Global Trade Fears as Covid Hits Major China Port
LONDON (Dispatches) - The partial closure of one of China’s biggest cargo ports due to coronavirus has raised fresh concerns about the impact on global trade.
Services were shut at a terminal at Ningbo-Zhoushan port after a worker was infected with the Delta variant of Covid-19.
Ningbo-Zhoushan in eastern China is the world’s third-busiest cargo port.
The closure threatens more disruption to supply chains ahead of the key Christmas shopping season.
Closing the terminal on Meishan island until further notice will cut the port’s capacity for container cargo by about a quarter.
It comes as the cost of shipping from China and South East Asia to the East coast of the U.S. has already hit a record high, according to the Freightos Baltic global container freight index.
And some UK businesses were already feeling the pressure of much higher shipping costs.
Jason Chiang from Ocean Shipping Consultants told meida that the global shipping industry is likely to feel the impact of the pandemic for several more months.
“We don’t expect to see any new shipping capacity until two years down the road.
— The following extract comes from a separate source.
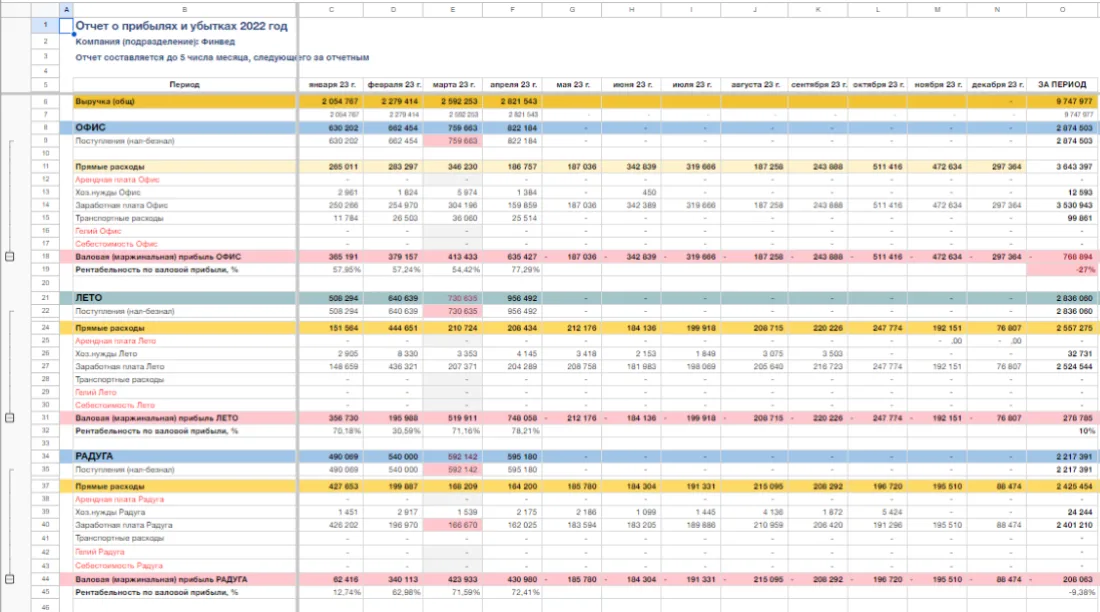Select the column C header
Screen dimensions: 1100x612
tap(331, 9)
So everything between now and two years will be dependent on how the pandemic plays out,” he said.
Ningbo-Zhoushan is the world’s third-biggest cargo port after Shanghai and Singapore.
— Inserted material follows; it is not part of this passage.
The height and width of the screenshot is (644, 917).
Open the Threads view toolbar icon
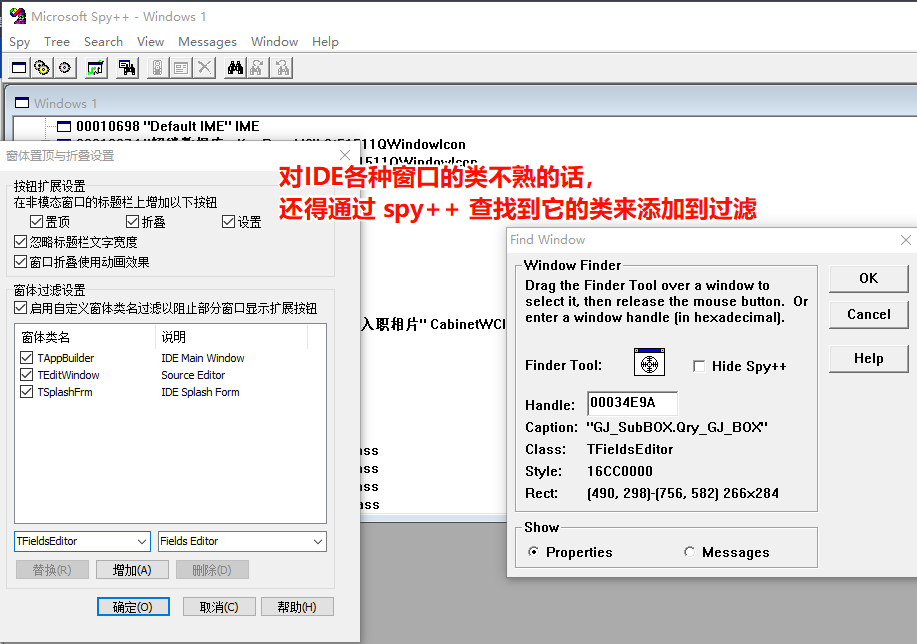coord(65,67)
For people trying to ship goods from East Asia to Europe or the U.S, it’s one blow after another.
The Covid crisis put the container shipping industry under intense pressure by knocking normal patterns of supply and demand out of kilter.
Then came the Ever Given, which blocked the Suez canal for six days, delaying hundreds of vessels and causing knock-on effects that lasted for weeks.
And on top of that, partial closures of key terminals in China - at Yantian earlier in the year and now Ningbo - have caused further disruption.
Each time something like this happens, it can trigger further problems, including congestion at other ports - many of which are already operating at a slower rate than usual due to Covid restrictions.
Shipping lines are pretty happy, because container rates are sky high. For importers it’s a different matter.
“Perfect storm” is an overused cliche, but right now it’s a good description of what’s going on in the industry. Certainly this is more than merely a case of choppy waters.